Houghton Mifflin's series has always leaned heavily toward the pop in popular science and nature, favoring topical, crowd-pleasing subjects like nanotechnology, dark matter, chimps and robots, robots and chimps, stem cell research and—that perennial favorite—mental abnormalities from the case files of Oliver Sacks. Just about all of these show up in the 2008 edition, yet for the first time the bulk of these essays aren't even nominally scientific (unless you feel, as the editors seem to, that everything is science, in which case the word itself is meaningless). One look at the table of contents shows that only a handful of this year's essays came from sources that might be considered 'sciencey,' while a full third are from The Atlantic and The New Yorker—where Gerome Groopman, Guest Editor, works.

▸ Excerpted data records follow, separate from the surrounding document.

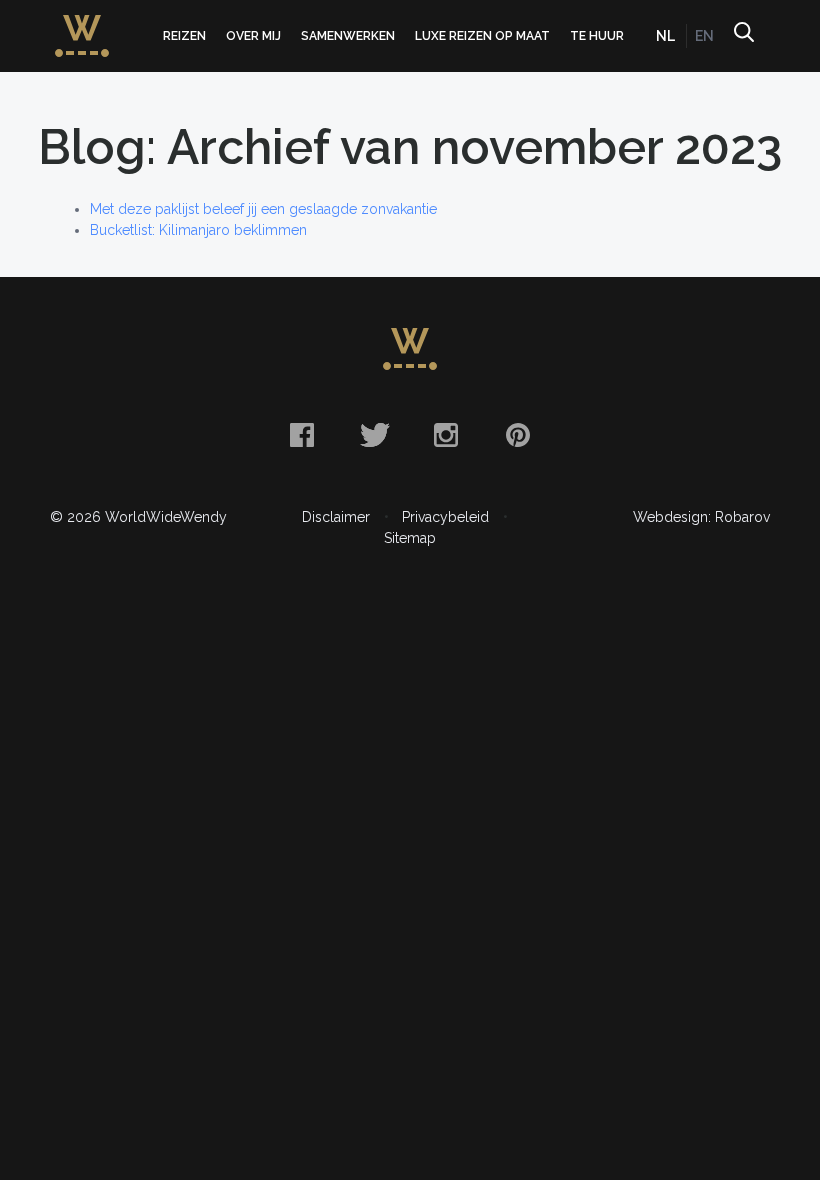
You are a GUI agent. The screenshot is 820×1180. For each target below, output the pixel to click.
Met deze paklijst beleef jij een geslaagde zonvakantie (263, 209)
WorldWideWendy (82, 23)
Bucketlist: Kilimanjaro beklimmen (198, 230)
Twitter (374, 435)
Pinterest (518, 435)
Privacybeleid (445, 517)
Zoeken (743, 36)
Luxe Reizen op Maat (482, 36)
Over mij (253, 36)
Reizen (184, 36)
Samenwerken (348, 36)
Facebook (302, 435)
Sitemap (410, 538)
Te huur (597, 36)
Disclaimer (336, 517)
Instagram (446, 435)
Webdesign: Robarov (701, 517)
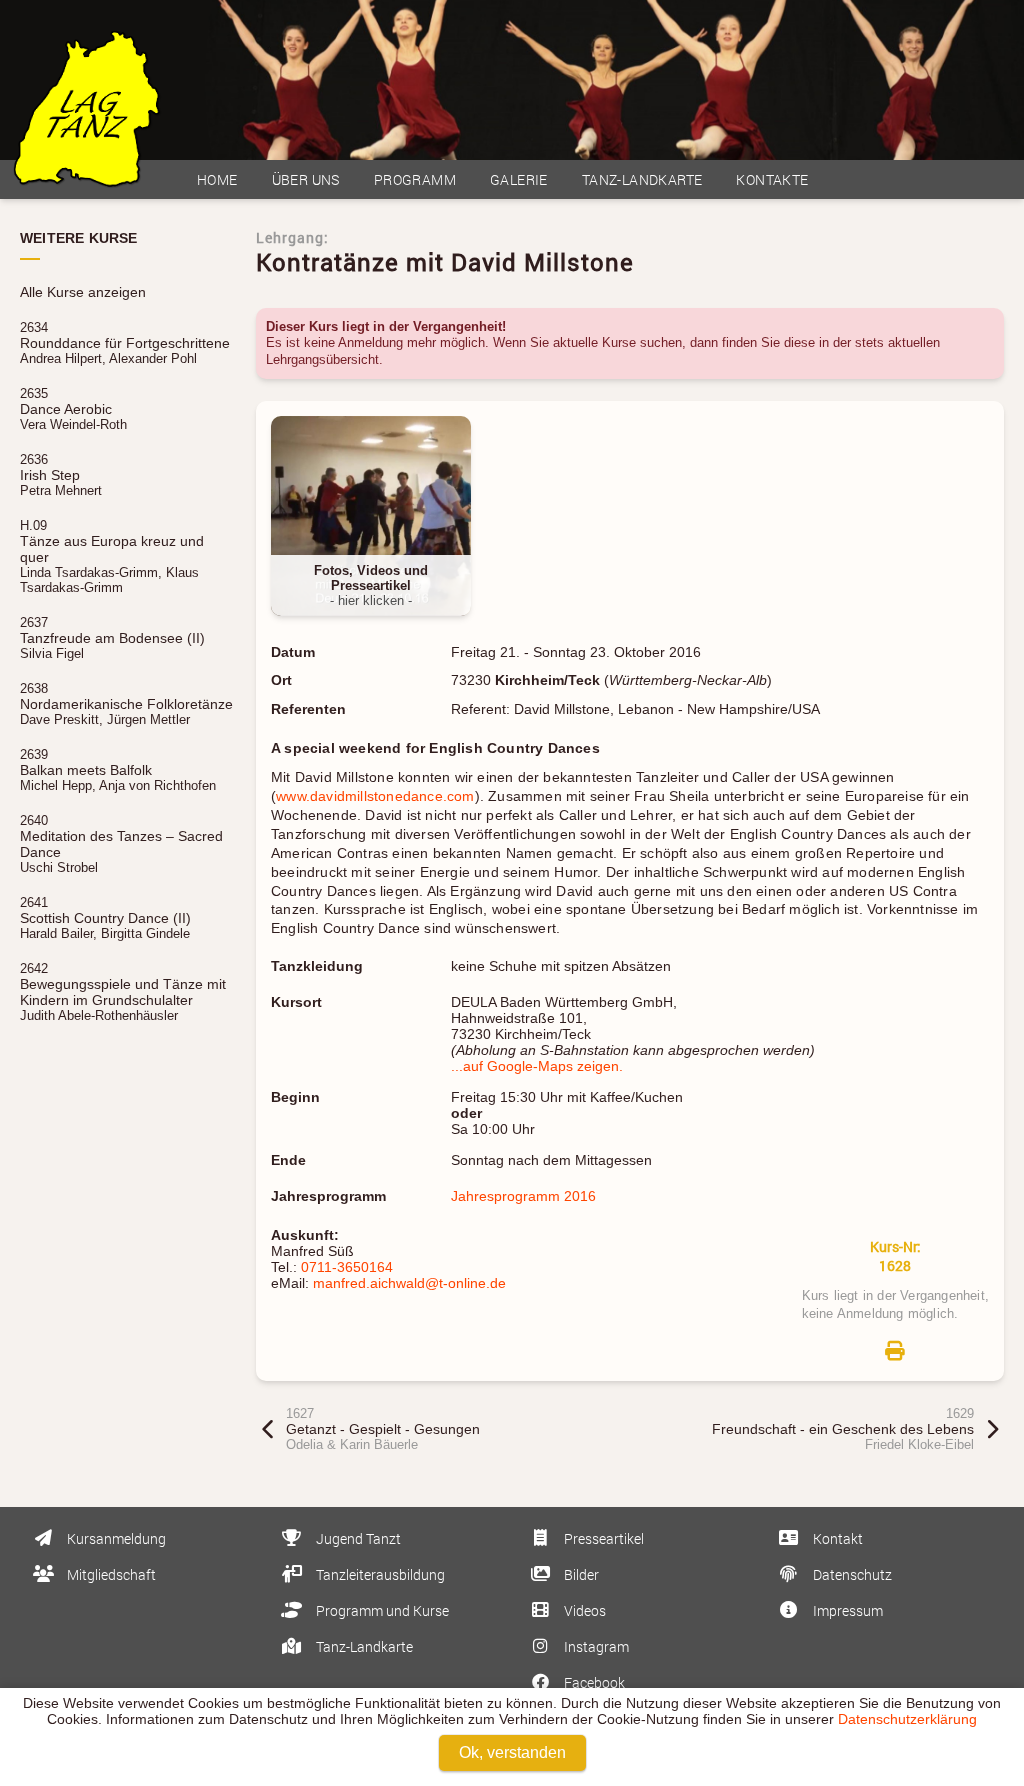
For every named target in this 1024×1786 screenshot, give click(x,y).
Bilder (580, 1574)
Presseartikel (602, 1538)
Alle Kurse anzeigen (83, 292)
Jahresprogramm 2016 (523, 1196)
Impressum (846, 1610)
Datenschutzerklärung (907, 1719)
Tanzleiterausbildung (379, 1574)
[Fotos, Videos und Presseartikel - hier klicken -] (378, 626)
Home (217, 179)
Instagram (595, 1646)
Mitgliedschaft (110, 1574)
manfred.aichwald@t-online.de (409, 1283)
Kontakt (836, 1538)
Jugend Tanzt (357, 1538)
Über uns (306, 179)
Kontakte (772, 179)
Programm (415, 179)
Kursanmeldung (115, 1538)
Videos (583, 1610)
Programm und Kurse (381, 1610)
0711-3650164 (347, 1267)
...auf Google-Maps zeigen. (537, 1066)
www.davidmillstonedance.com (375, 796)
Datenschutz (851, 1574)
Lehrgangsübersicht (322, 359)
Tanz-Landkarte (642, 179)
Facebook (593, 1682)
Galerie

As a reader of the series for the past eight years (and someone who found even The Elegant Universe impenetrably technical) I've been more than happy to go along with their always readable, never-too-taxing selections. And this year's pieces, putting aside the Science and Nature rubric, are almost all excellent, they just miss the point for someone like me who actually reads this series, year after year, to keep up with scientific developments, or at least feel like I am. Instead I feel condescended to, being told that an essay about online "scam-baiters" hoodwinking Nigerians somehow belongs here.

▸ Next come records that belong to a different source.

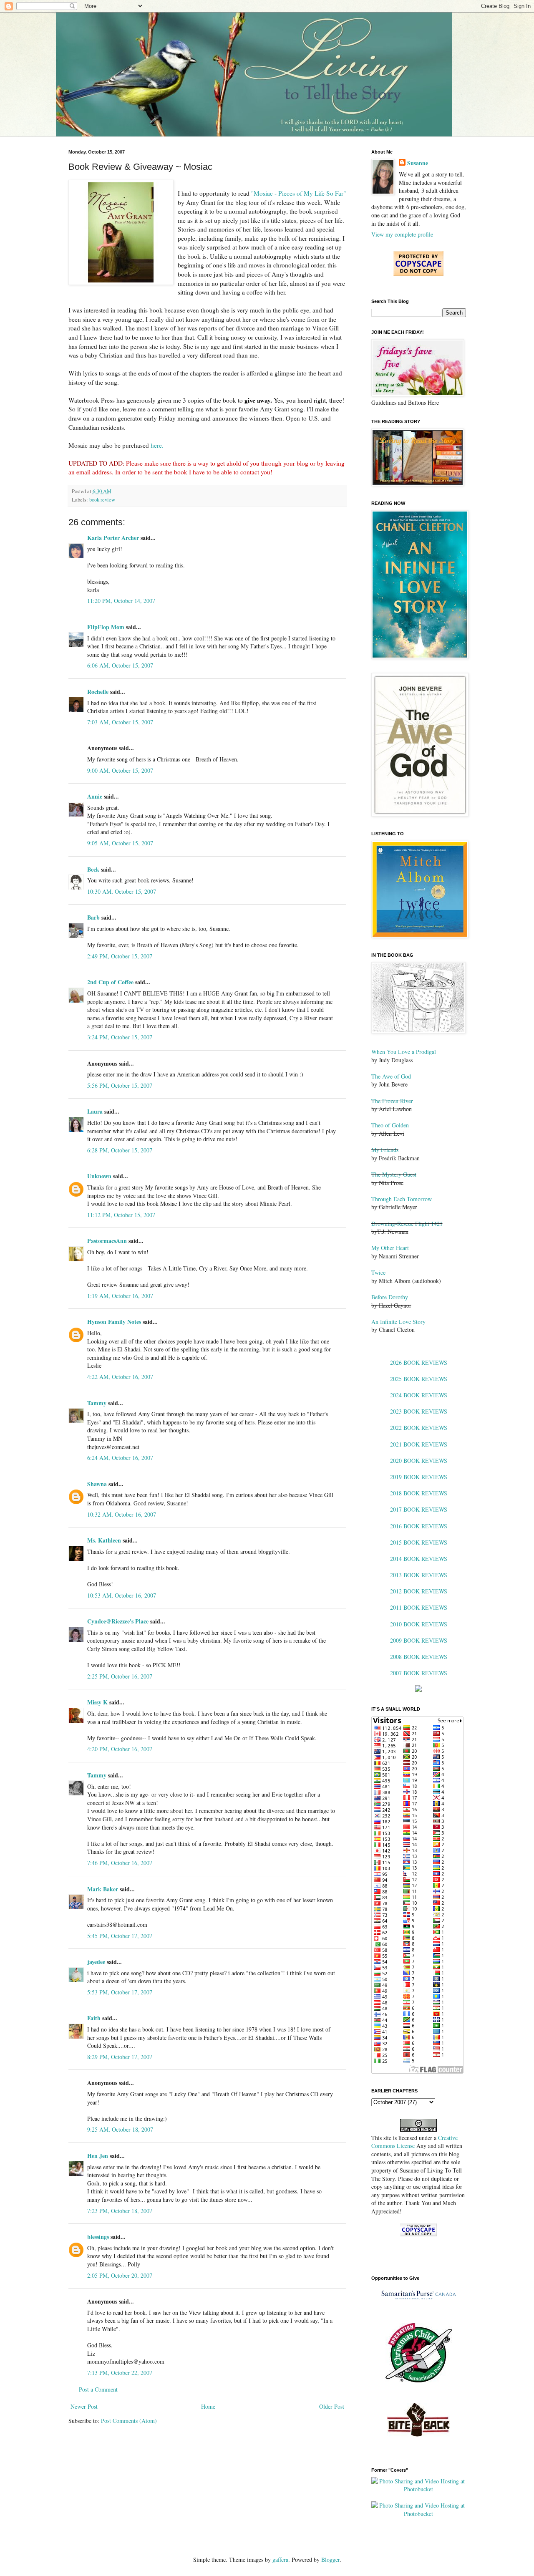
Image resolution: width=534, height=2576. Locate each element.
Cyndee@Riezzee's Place (118, 1621)
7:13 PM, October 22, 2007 (119, 2373)
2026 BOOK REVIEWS (418, 1362)
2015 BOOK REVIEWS (418, 1542)
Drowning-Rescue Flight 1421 (407, 1224)
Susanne (417, 163)
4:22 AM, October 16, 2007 (120, 1377)
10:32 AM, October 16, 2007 (121, 1514)
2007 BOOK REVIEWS (418, 1673)
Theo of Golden (390, 1125)
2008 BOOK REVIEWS (418, 1657)
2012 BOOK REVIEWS (418, 1591)
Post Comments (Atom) (129, 2421)
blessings (98, 2236)
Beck (93, 869)
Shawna (97, 1484)
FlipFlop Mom (105, 627)
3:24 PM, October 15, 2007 (119, 1037)
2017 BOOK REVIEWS (418, 1509)
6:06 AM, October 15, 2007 (120, 665)
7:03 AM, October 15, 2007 (120, 722)
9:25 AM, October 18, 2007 (120, 2129)
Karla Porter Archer (113, 537)
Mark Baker (102, 1889)
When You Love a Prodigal (403, 1052)
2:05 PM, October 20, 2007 (119, 2275)
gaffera (280, 2559)
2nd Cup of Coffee (110, 982)
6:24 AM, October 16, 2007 (120, 1458)
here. (157, 445)
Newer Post (84, 2406)
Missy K (97, 1702)
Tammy (96, 1403)
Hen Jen (97, 2155)
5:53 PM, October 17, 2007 (119, 1992)
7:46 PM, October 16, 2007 (119, 1863)
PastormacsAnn (107, 1240)
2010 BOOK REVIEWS (418, 1624)
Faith (94, 2018)
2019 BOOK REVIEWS (418, 1477)
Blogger (330, 2559)
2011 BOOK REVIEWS (418, 1607)
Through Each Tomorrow (401, 1199)
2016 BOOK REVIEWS (418, 1526)
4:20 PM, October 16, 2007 (119, 1749)
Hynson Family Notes (114, 1321)
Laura (95, 1111)
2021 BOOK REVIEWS (418, 1444)
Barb (93, 917)
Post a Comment (98, 2389)
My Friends (384, 1150)
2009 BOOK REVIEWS (418, 1640)
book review (102, 499)
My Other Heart (390, 1248)
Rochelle (97, 691)
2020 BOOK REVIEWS (418, 1460)
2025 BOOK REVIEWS (418, 1379)
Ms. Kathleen (104, 1540)
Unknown (99, 1176)
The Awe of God (391, 1076)
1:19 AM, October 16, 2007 (120, 1296)
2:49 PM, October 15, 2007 (119, 956)
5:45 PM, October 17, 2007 (119, 1936)
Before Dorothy (389, 1297)
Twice (378, 1272)
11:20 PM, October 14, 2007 (121, 601)
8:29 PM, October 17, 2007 (119, 2057)
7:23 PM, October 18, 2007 (119, 2211)
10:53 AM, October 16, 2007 (121, 1595)
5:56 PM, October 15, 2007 (119, 1085)
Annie (94, 796)
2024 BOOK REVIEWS (418, 1395)
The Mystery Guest (393, 1174)
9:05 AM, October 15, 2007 (120, 843)
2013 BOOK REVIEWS (418, 1575)
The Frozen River (392, 1101)
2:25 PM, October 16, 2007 (119, 1676)
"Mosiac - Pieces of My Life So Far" (298, 193)
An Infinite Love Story (398, 1322)
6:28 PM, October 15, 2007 (119, 1150)
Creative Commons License (414, 2142)
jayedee (96, 1961)
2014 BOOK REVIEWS (418, 1559)
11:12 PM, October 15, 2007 (121, 1215)
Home (208, 2406)
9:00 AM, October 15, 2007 (120, 770)
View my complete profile (402, 234)
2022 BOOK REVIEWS (418, 1428)
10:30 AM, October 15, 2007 (121, 891)
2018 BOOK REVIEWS (418, 1493)
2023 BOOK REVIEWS (418, 1411)
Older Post (331, 2406)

That said, there are many highlights, among them two fantastic essays on language, one about an Amazonian tribe that seems to defy the central tenet of Chomskyan linguistics, and another about the deciphering of a long-lost Incan language recorded using knots. The award for the creepiest essay must go to Freeman Dyson, for his piece Our Biotech Future, in which he envisions a world of "user-friendly," "do-it-yourself" genetic engineering kits, with which we can design our own pets and such. "Few of the new creations will be masterpieces," he laments, but, hey, they're just living things, right? The essay, line for line, is laugh-out-loud horrifying, with Dyson, the quintessential cavalier scientist, solving problems like rural poverty with a wave of his hand—through the grand, abstract use of genetically modified crops—or disposing of our unwanted cars by designing termites to eat them. Of nature's failure to produce plants with black leaves, which he believes would be more efficient, he concludes, "Perhaps we will not understand why nature did not travel this route until we have traveled it ourselves." Our grim new future awaits.

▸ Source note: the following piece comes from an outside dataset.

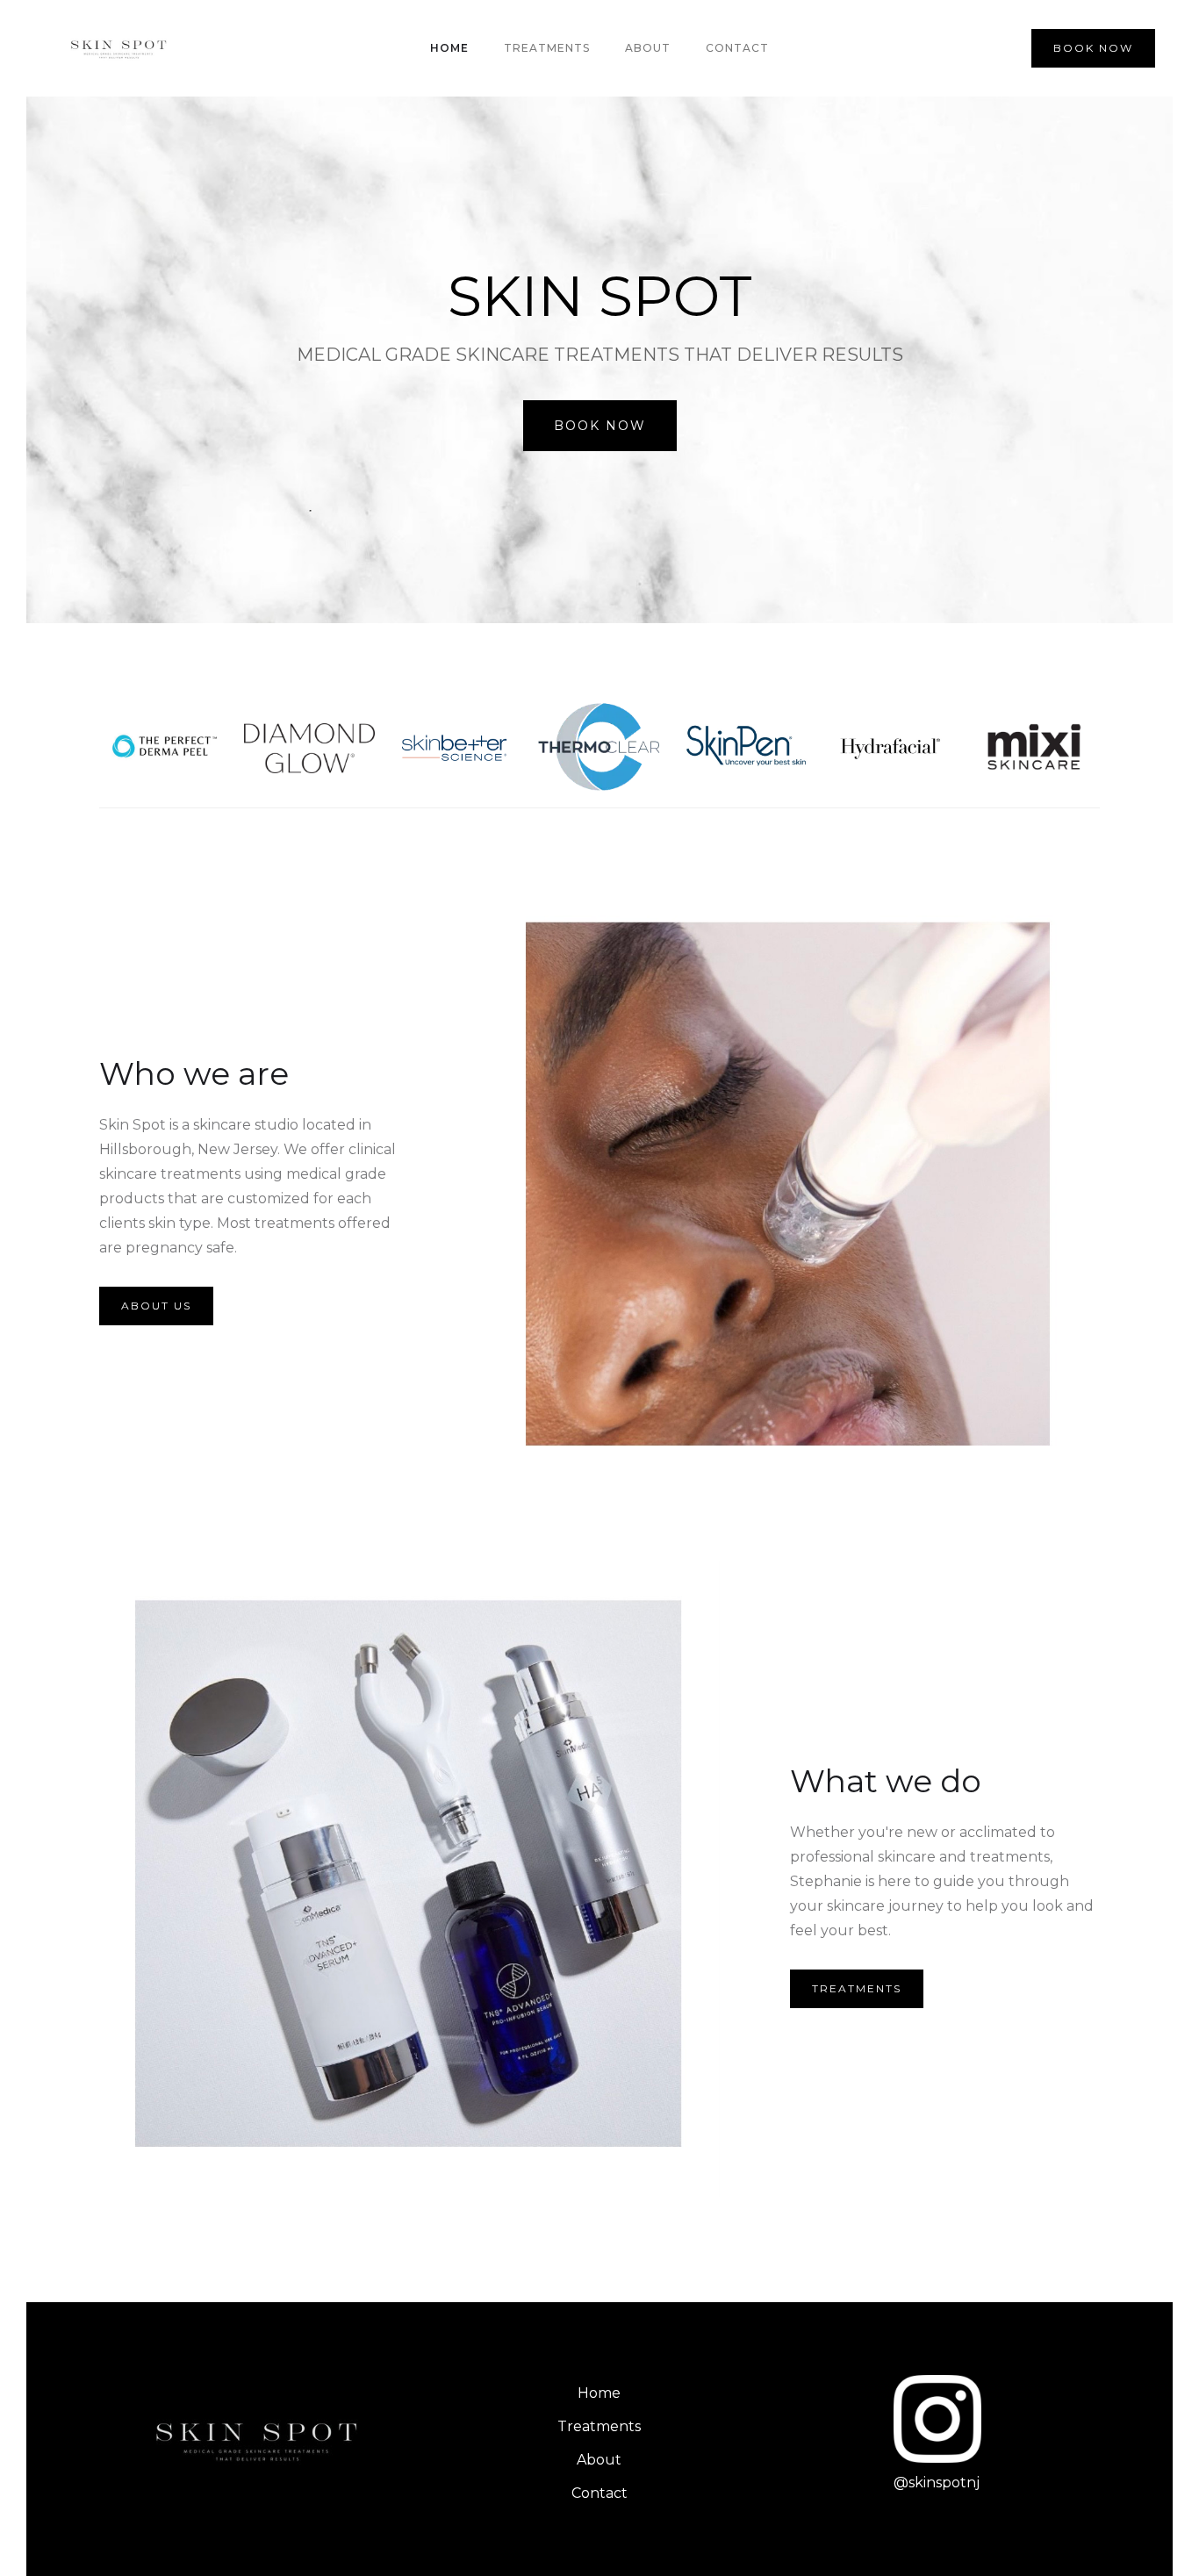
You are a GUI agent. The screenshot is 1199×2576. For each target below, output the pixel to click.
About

What really makes these collections worth reading are the pieces I can always count on to profoundly change my view of the world. There was only one this year, Darwin's Surprise, by Michael Specter, on how retroviruses, over the course of human history, have written themselves into our DNA and shaped our development. It's the kind of essay I hope to see a lot more of in future editions, one that's truly worthy of the title Best American Science and Nature.